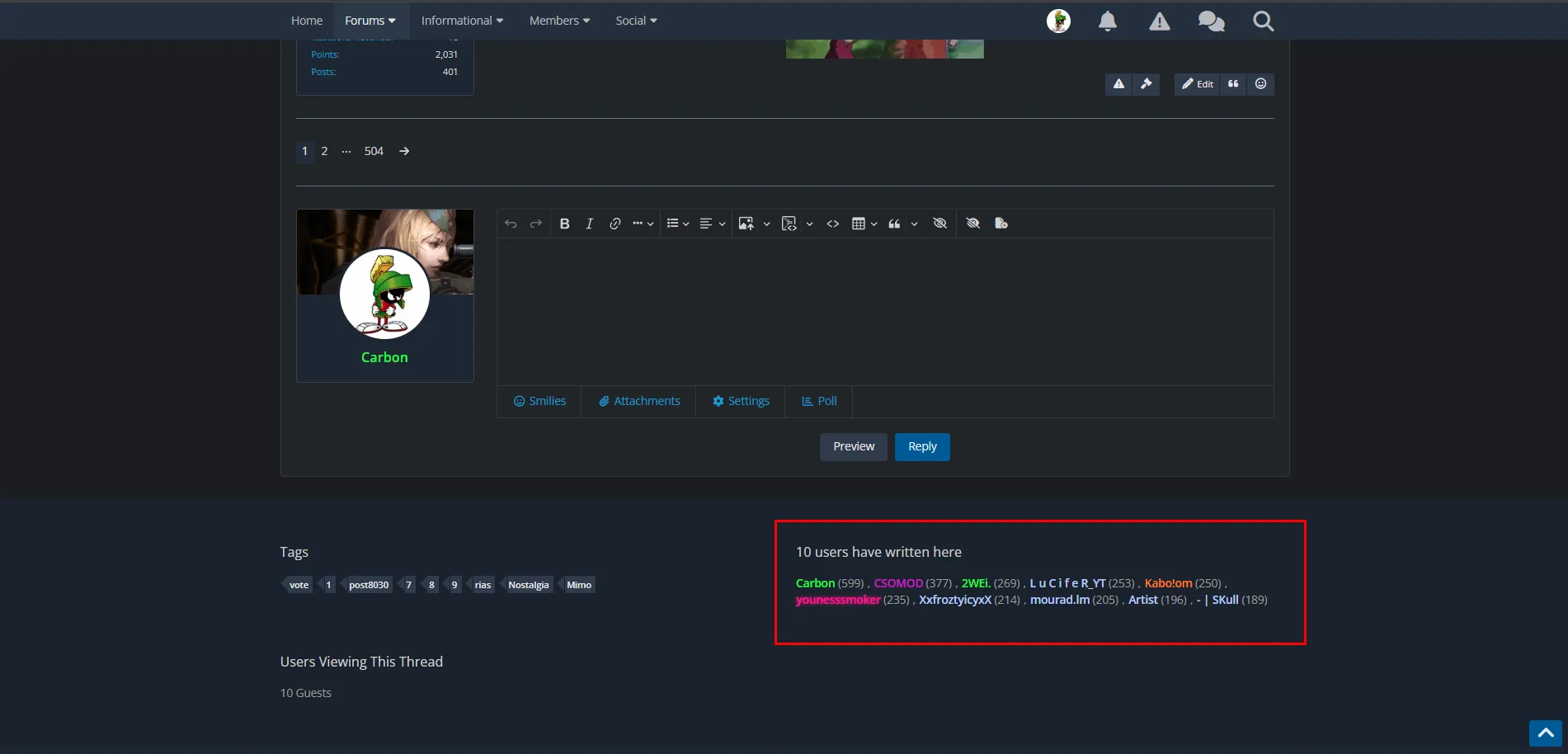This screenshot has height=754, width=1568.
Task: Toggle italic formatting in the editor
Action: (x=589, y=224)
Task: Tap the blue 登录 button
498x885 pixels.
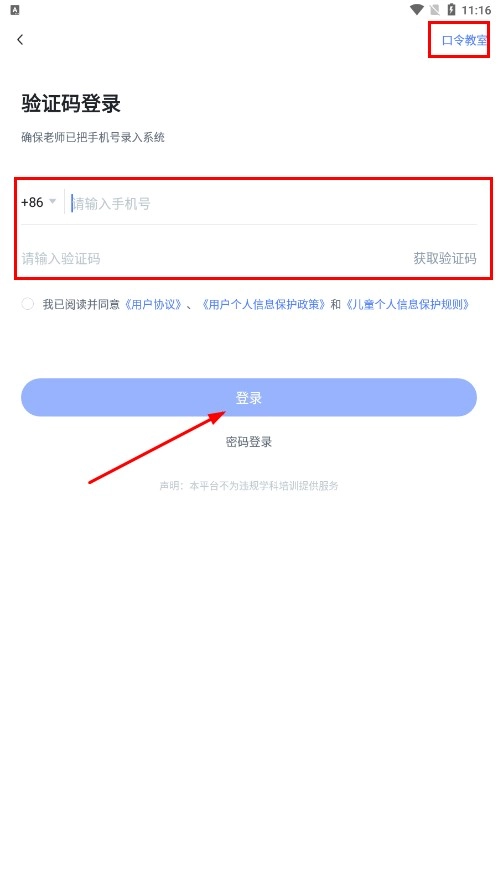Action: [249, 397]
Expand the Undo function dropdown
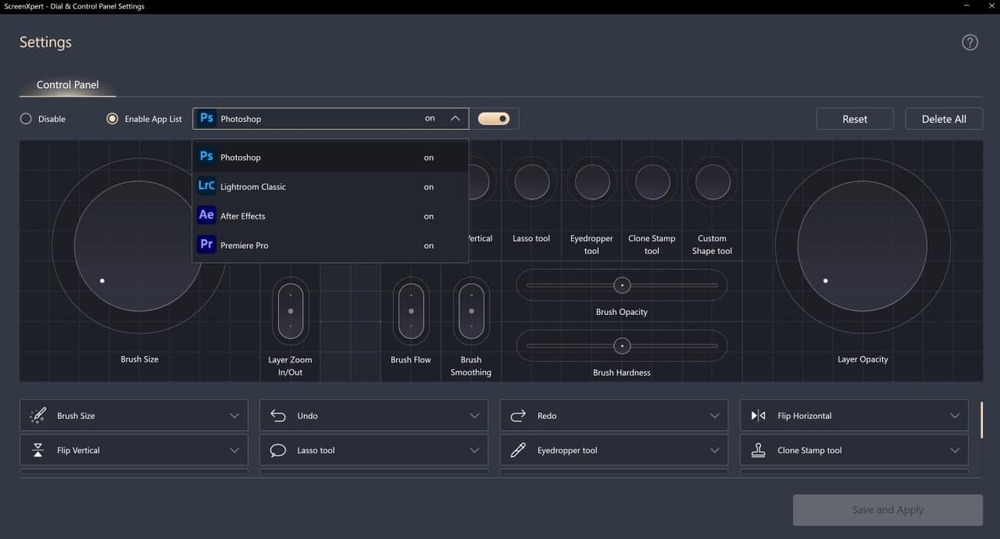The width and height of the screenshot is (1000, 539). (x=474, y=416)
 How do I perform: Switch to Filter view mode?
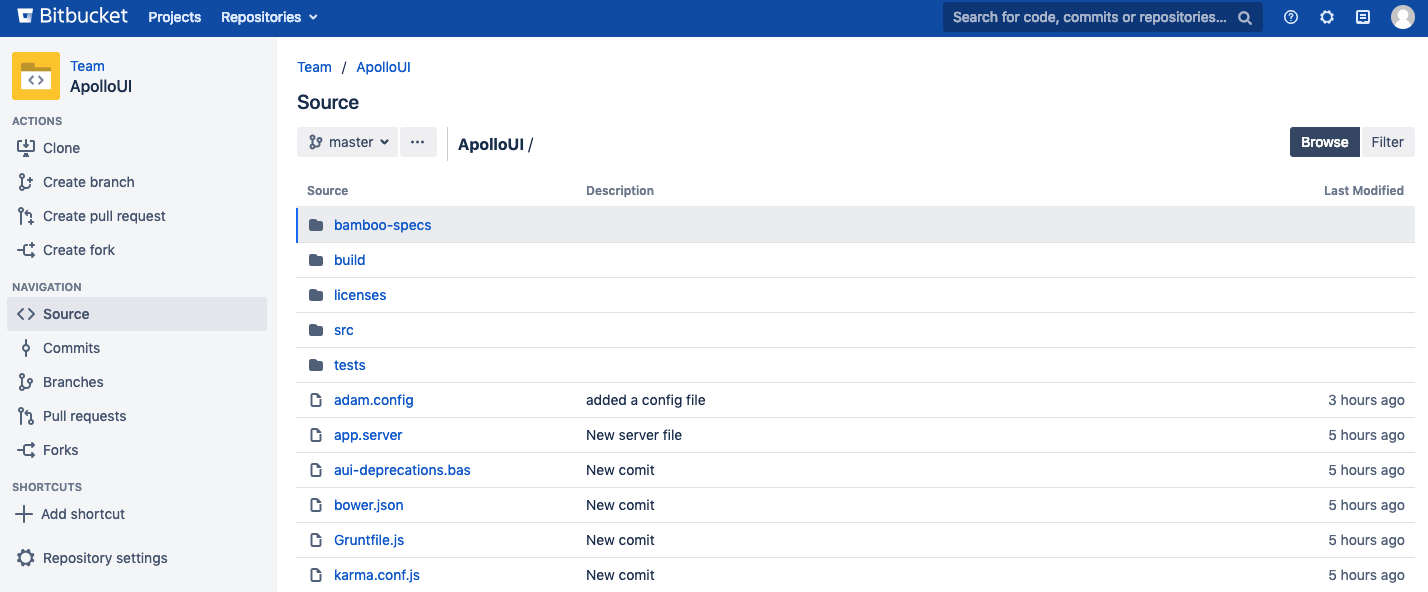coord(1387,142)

________________________

**WHAT YOU SHOULD DO**
Extract the lines beginning with the one that contains "Task: Tap the blue 登录 button" and ending with the last line of the listing. Keep them exact and drop the pictures.

**EXERCISE OUTPUT**
Task: Tap the blue 登录 button
498x885 pixels.
Action: [249, 397]
Expand the Undo function dropdown
The width and height of the screenshot is (1000, 539). (x=474, y=416)
 How do I perform: Switch to Filter view mode?
coord(1387,142)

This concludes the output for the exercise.